Alcohol related liver disease is the fifth biggest killer in the UK and is on the increase.* Figures show that in the Leeds area on average 23% of people are drinking at a harmful level.* “I’m particularly concerned about the increasing number of younger people that we are seeing. We are noticing big changes with more people in their twenties and thirties dying from alcohol-related causes. Twenty years ago this was rare. People are starting to drink at a younger age and are drinking larger quantities.”
Dr Aldersley continues, “During the course of a month’s abstinence your liver will regenerate to a great degree but will not recover fully. People who have not badly damaged their liver stand a good chance of the liver regenerating and returning to normal function with abstinence for several months. If it’s badly damaged you can still gain some benefit from permanent abstinence.”

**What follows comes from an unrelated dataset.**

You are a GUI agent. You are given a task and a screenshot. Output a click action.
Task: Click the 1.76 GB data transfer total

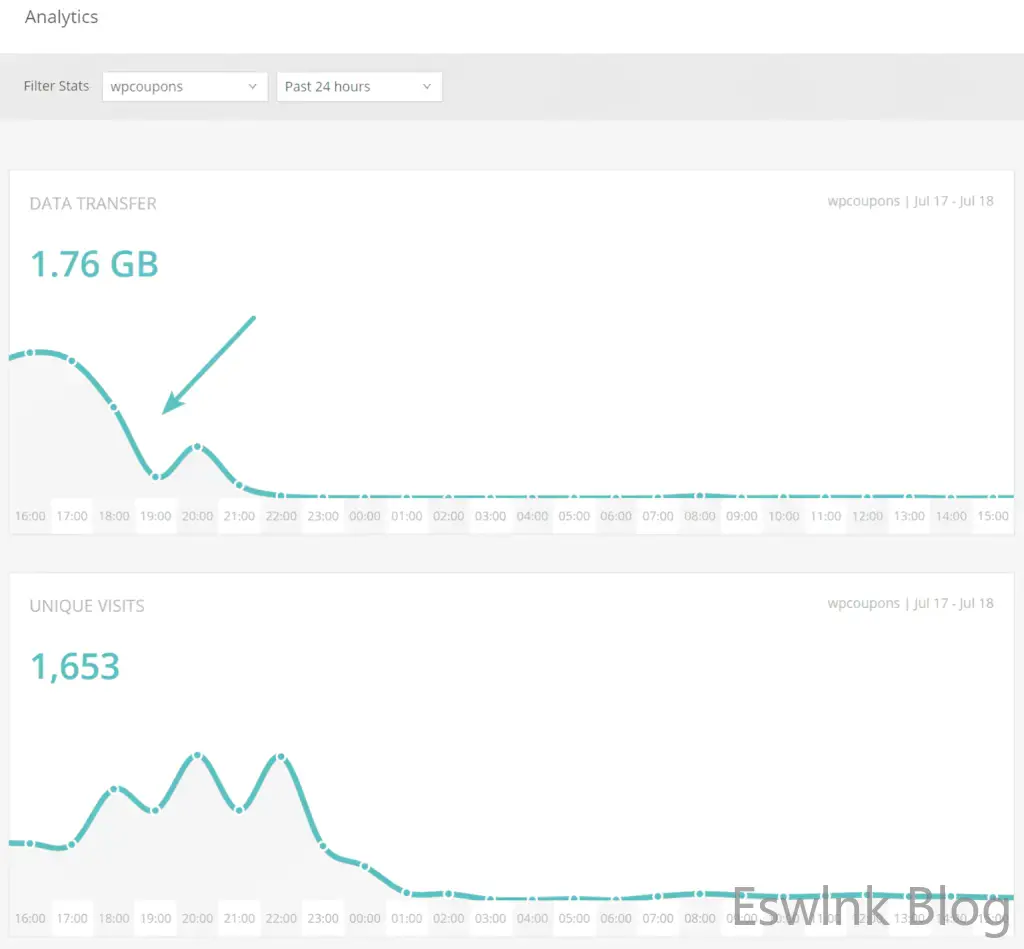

He calls liver disease the ‘silent killer’. “Most people who have alcohol-related problems aren’t alcoholics. They probably would not be aware that their liver is damaged as there are no obvious outward signs in the early stages. People often think they are well even in the advanced stages.” He thinks the problem of over-indulgence is fuelled by the affordability of alcohol with people drinking larger quantities at home and quietly damaging their liver without knowing. Especially at risk are women and those who are obese as the liver is likely to already be damaged through them being overweight.
Another problem is caused by confusion over what a unit measures. “Often people don’t really understand the quantities or units in terms of government guidelines for drinking safely. Home poured glasses tend to be larger and are likely to be two or three units and pub measures of wine are larger than a few years ago,” he said.
“No one wants to make people’s lives a misery by telling them to stop drinking and many people can enjoy drinking moderately. But people who have liver damage should abstain and others should try to limit intake to stay within the recommended number of units,*” he said.
Dr Aldersley explained, “When the liver is damaged it starts to become inflamed, and then with further alcohol scarring develops. When it is severely scarred cirrhosis occurs.** Cirrhosis will not heal completely, however in the stages prior to cirrhosis, it’s often possible for the liver to heal completely,” he said.
Dr Aldersley recommends if people are concerned about the health of their liver they should ask their GP for a liver blood test.
“It’s not just liver function that improves with abstinence. The benefits of giving up or cutting down alcohol consumption can include improved sleep, weight loss and saving money,” he added.